**Entries supplied**
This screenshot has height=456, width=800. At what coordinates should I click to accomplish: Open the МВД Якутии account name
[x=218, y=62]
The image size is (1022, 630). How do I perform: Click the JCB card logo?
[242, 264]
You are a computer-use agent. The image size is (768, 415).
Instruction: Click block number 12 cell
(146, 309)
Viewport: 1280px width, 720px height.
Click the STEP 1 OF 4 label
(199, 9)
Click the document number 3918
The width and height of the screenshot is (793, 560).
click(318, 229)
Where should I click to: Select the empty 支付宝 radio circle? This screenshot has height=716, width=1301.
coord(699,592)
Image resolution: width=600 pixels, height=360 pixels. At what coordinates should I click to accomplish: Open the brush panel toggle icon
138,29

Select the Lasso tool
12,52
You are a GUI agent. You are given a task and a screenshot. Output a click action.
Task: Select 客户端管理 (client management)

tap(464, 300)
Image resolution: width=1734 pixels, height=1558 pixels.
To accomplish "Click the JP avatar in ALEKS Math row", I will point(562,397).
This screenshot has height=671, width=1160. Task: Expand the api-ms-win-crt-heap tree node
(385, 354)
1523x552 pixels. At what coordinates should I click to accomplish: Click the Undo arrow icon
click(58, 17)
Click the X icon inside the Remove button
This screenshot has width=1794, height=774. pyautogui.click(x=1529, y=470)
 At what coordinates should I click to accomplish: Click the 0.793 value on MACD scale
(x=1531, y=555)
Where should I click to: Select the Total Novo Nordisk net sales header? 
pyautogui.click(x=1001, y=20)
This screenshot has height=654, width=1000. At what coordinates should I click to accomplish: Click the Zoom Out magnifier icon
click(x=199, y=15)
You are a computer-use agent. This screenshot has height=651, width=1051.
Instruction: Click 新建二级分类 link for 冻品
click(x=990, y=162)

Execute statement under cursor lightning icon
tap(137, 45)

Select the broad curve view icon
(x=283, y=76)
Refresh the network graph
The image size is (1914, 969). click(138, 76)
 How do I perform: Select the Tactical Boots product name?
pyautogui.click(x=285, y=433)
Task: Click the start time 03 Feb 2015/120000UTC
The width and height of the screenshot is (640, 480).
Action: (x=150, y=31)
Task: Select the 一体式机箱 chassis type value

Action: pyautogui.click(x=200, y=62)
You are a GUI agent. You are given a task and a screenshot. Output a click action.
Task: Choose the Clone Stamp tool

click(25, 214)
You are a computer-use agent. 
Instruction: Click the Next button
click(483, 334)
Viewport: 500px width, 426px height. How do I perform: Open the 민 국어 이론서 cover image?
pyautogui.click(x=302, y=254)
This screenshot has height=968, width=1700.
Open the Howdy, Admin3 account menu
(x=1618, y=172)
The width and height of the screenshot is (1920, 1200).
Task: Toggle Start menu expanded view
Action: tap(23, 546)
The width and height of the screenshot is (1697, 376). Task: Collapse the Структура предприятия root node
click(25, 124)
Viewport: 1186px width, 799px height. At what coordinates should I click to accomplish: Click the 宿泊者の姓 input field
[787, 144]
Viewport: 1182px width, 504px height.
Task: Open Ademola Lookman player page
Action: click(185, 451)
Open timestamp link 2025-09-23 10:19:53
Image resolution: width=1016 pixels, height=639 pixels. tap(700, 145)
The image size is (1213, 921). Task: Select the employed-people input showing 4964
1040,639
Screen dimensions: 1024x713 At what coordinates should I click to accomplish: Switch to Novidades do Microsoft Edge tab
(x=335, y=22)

**Exercise directions**
Look for the string "computer" in the listing above and copy every line holding it.

**Reply**
You are a computer-use agent. The image size is (768, 415).
You are a computer-use agent. This screenshot has height=651, width=1051.
You are a computer-use agent. 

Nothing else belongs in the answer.